Time to consult the IT folks I would imagine.


----------



## TH_WIT (Dec 9, 2009)

I actually am the IT person responsible for these servers. However, most of my time is spent developing applications on an HP-UX server, and not so much time is spent working with Exchange, Windows, and IIS. So I sometimes need to ask for help on matters relating to Exchange, Windows, and IIS.

Thanks.


----------



## eberlysystems (Nov 28, 2009)

Error logs show the rejection?

There's a lot of things to check, and this is a _little_ out of my experience, but I'll offer some thoughts...

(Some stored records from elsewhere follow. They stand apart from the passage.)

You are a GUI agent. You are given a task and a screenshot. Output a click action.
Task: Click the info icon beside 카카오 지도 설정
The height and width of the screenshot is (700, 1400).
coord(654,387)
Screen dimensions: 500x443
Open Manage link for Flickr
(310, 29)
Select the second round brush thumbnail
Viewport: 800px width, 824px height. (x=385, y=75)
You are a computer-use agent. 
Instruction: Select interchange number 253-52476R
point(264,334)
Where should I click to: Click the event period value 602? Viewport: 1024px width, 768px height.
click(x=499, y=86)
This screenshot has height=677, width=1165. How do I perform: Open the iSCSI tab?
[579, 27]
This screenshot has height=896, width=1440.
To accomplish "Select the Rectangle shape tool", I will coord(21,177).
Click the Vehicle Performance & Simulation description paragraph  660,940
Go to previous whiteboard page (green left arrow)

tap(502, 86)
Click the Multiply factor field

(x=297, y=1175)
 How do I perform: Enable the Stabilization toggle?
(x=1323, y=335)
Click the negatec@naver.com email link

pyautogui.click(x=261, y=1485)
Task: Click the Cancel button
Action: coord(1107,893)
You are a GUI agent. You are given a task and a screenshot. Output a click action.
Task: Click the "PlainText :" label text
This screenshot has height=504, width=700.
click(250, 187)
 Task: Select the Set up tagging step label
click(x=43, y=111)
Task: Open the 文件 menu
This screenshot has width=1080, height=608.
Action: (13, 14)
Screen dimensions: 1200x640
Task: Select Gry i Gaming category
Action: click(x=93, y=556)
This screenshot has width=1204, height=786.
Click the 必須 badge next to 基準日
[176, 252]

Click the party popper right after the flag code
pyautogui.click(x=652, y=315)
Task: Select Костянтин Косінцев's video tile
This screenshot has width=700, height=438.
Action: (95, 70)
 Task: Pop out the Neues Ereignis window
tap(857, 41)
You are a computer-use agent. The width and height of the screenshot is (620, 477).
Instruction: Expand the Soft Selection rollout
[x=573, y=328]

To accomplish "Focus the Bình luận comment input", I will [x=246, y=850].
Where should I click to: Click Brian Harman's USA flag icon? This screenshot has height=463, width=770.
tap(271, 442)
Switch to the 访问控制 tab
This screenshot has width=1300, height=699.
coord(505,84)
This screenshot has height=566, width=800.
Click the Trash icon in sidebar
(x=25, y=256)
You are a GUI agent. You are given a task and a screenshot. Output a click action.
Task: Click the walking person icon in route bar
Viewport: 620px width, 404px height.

Any possibility of phishing/m-i-m attacks? That's the most common routine - cron'd or triggered redirects, bogus login pages, "access denied" or other equally bogus error pages on rejection.

I realize, theoretically, yours would be a difficult situation to apply this in, BUT.. a very beneficial one for an attacker.

Logs clean, security tight? It's worth considering - the non-secured authentication request would fit.


----------



## TH_WIT (Dec 9, 2009)

Thanks for your assistance.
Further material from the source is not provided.